» **Supplied material**
* * * *

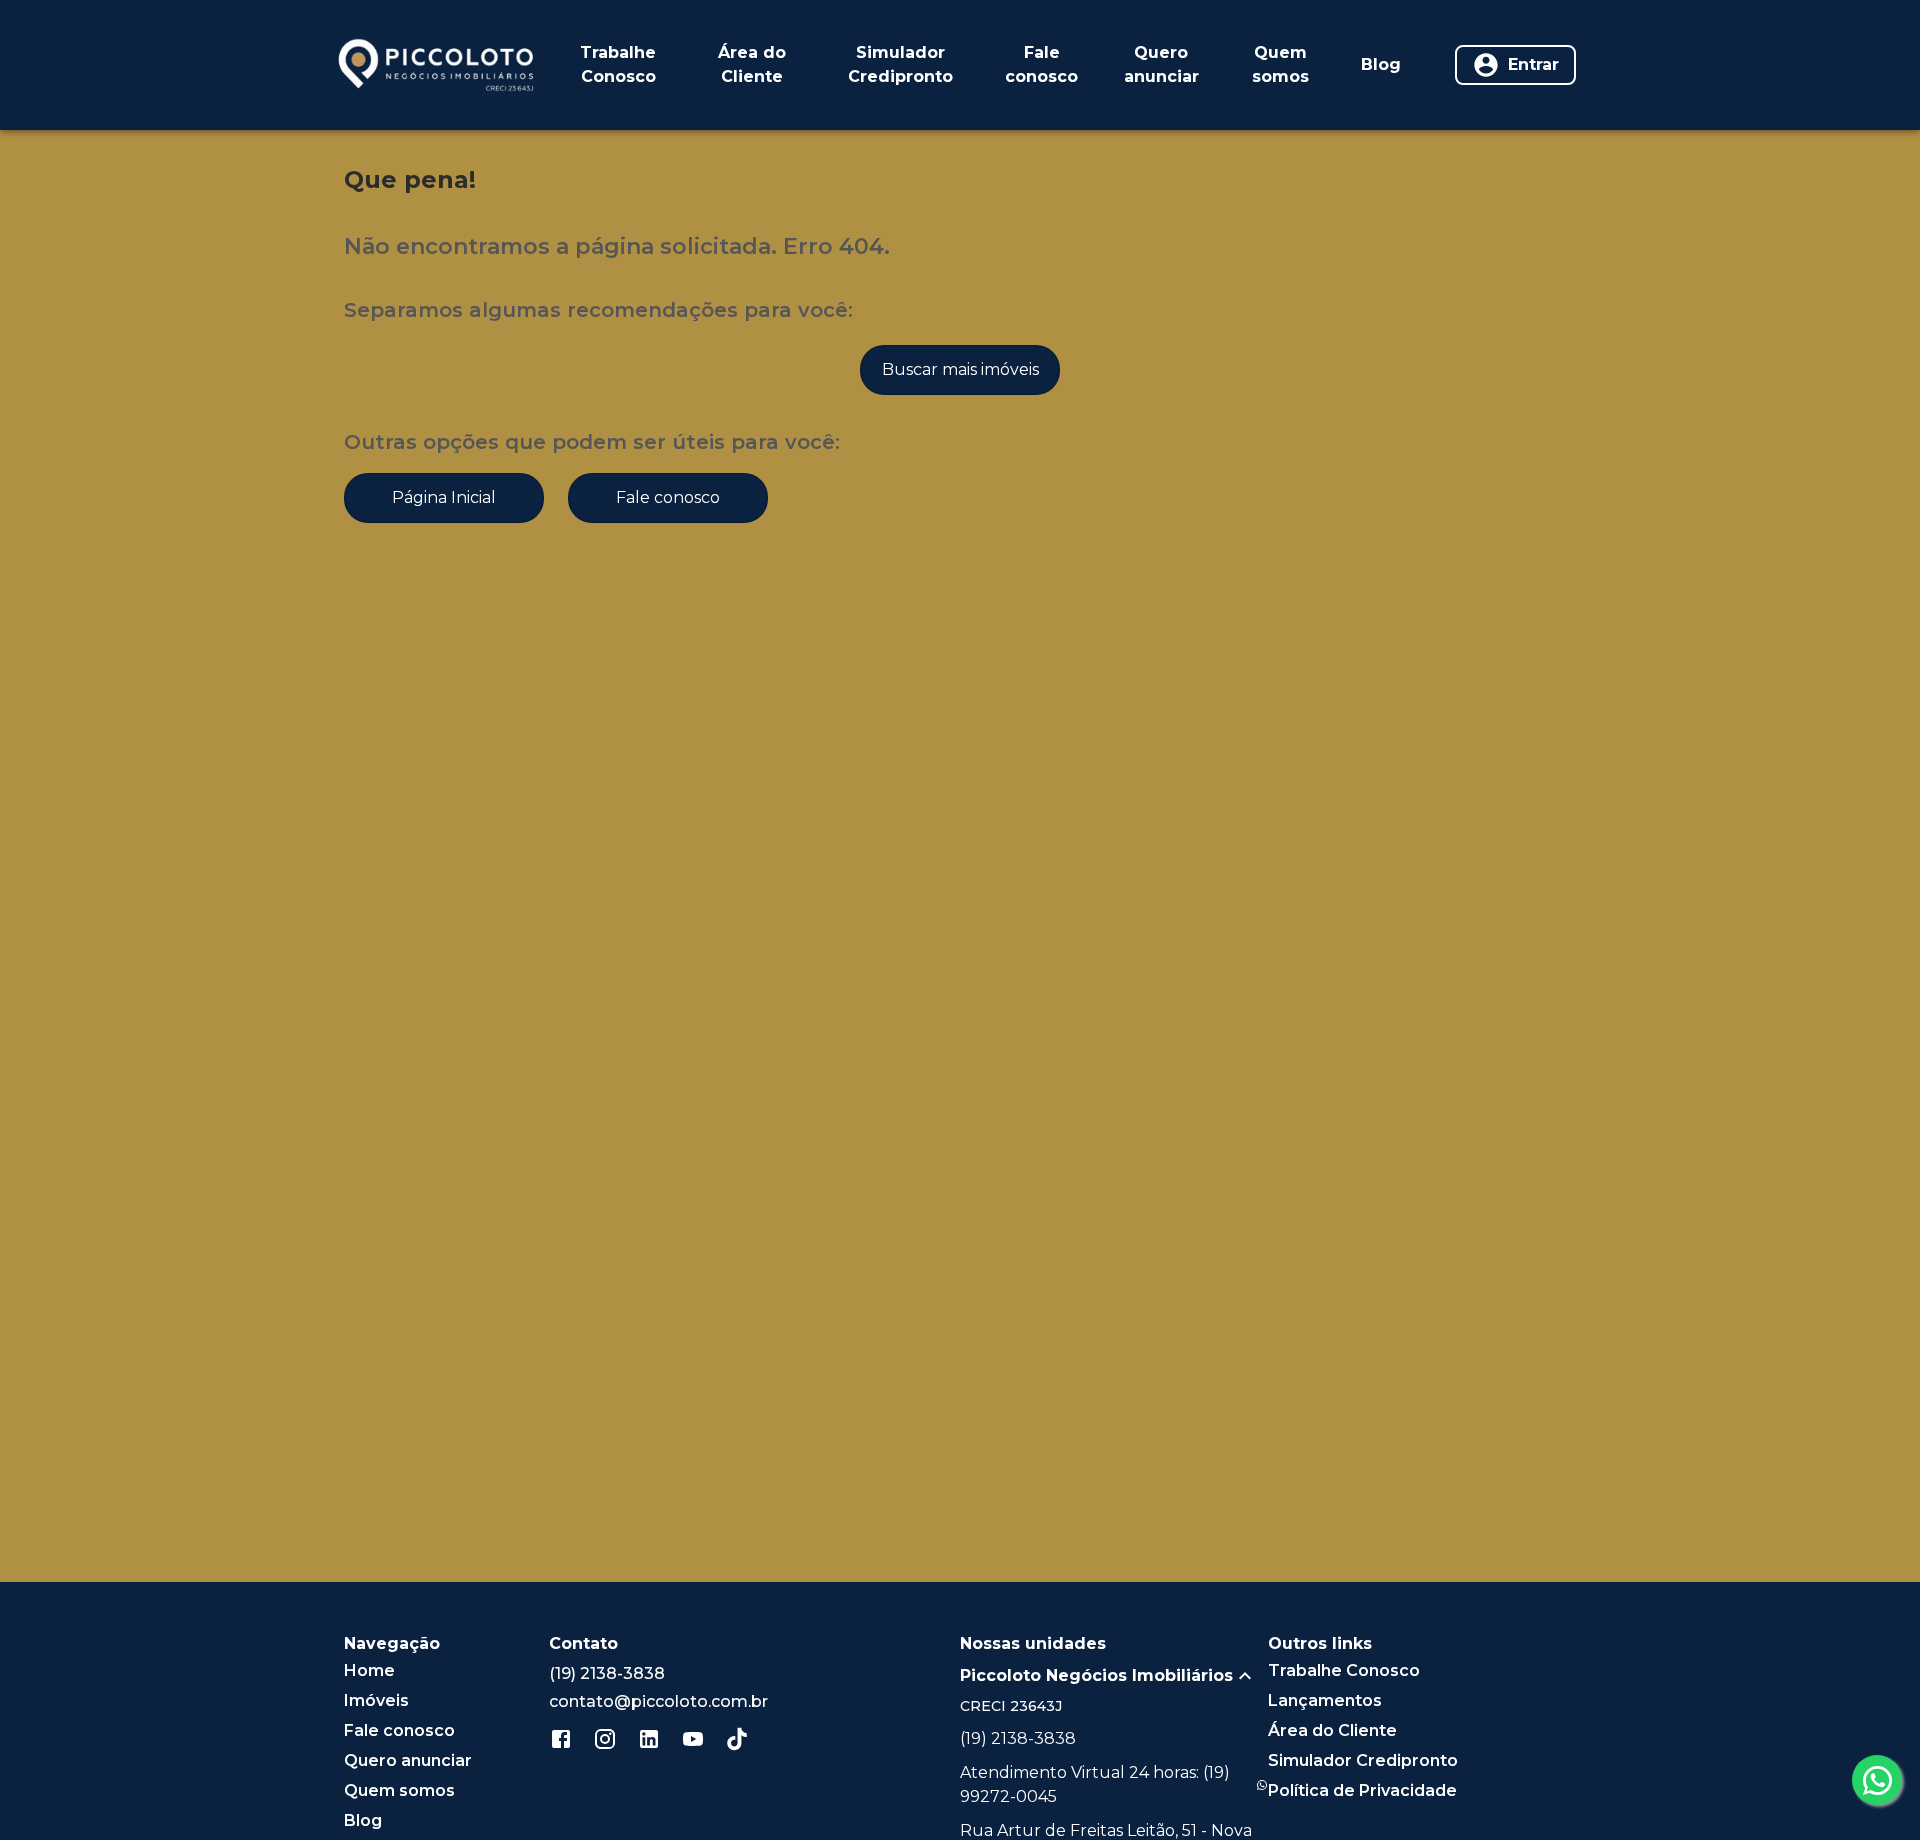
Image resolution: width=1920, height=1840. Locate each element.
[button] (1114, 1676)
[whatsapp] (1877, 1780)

* * * *

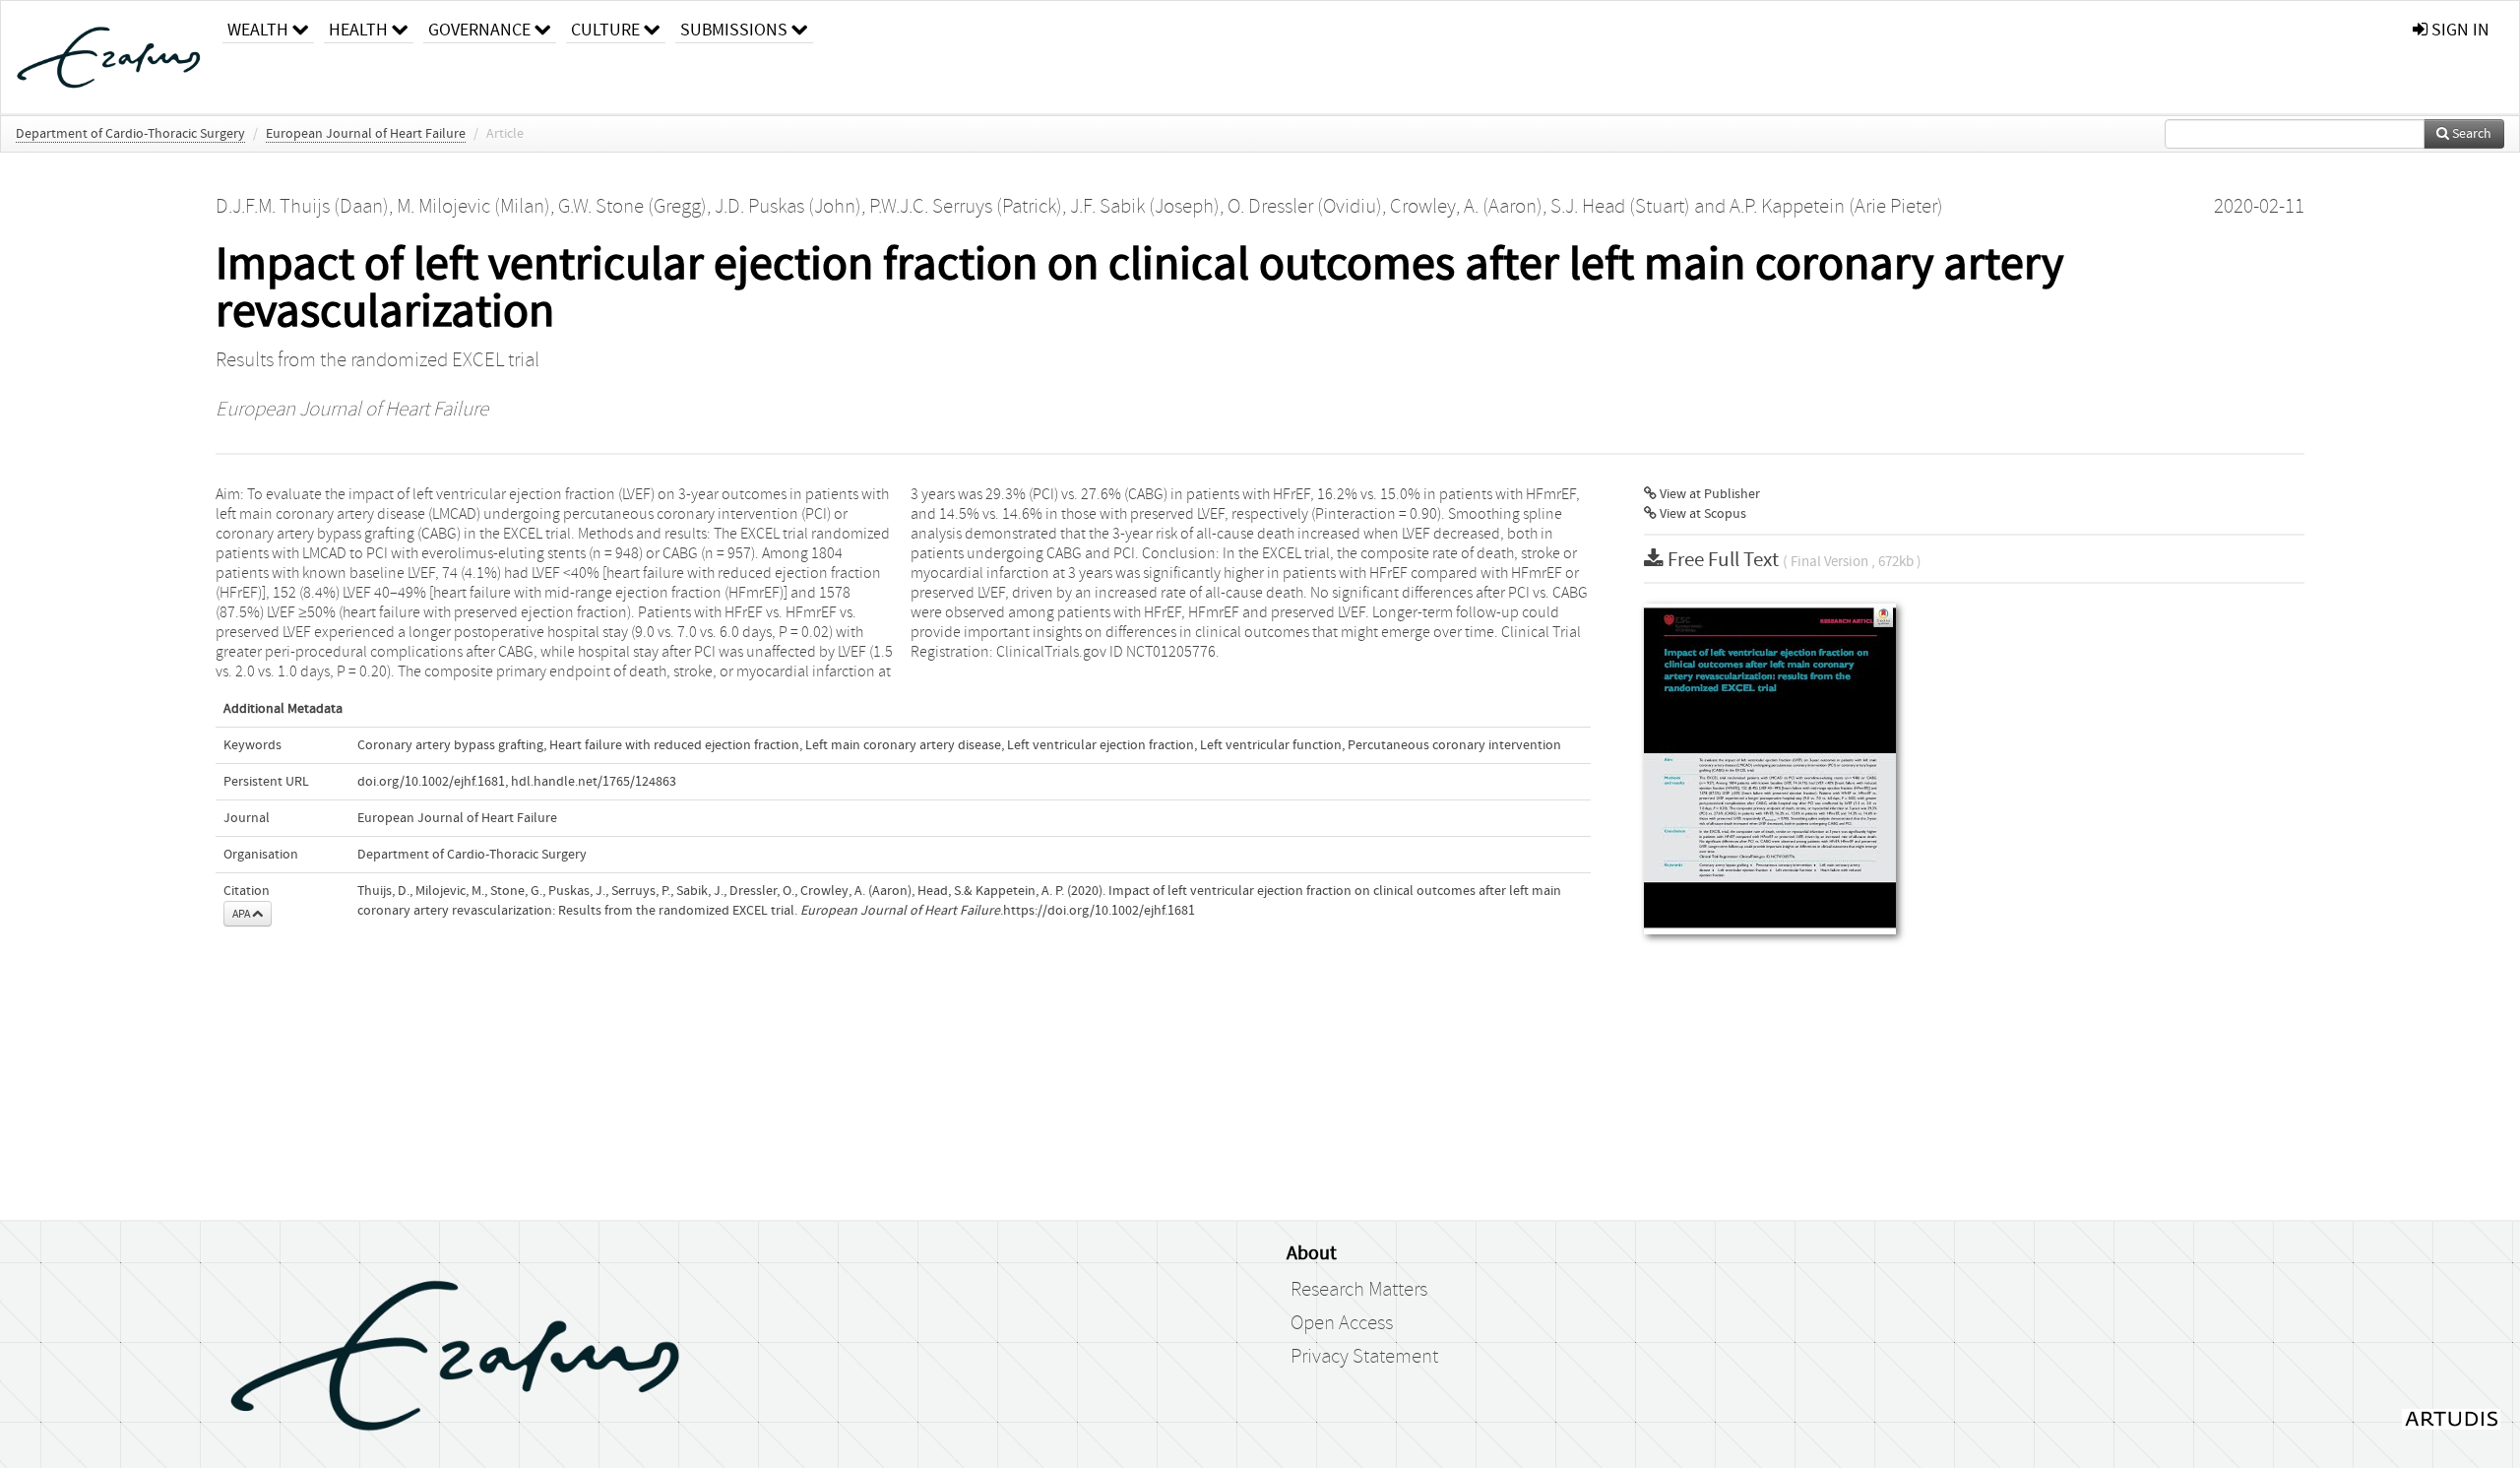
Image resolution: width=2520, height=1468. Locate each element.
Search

* * * *

» **To do**
Scan the material above line by line and report how many lines contain the word "each", nothing further.

» **Task answer**
2